(Stored records)
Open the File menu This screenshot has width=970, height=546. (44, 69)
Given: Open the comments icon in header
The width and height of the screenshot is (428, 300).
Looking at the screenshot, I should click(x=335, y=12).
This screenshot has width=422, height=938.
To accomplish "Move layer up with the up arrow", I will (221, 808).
--
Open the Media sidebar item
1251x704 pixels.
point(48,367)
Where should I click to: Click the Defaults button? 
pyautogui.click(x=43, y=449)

▸ **Exercise brief**:
Wherever the word "This" appears in a line of the data, copy that line.

▸ **Written response**:
Open the File menu This screenshot has width=970, height=546. (44, 69)
This screenshot has width=422, height=938.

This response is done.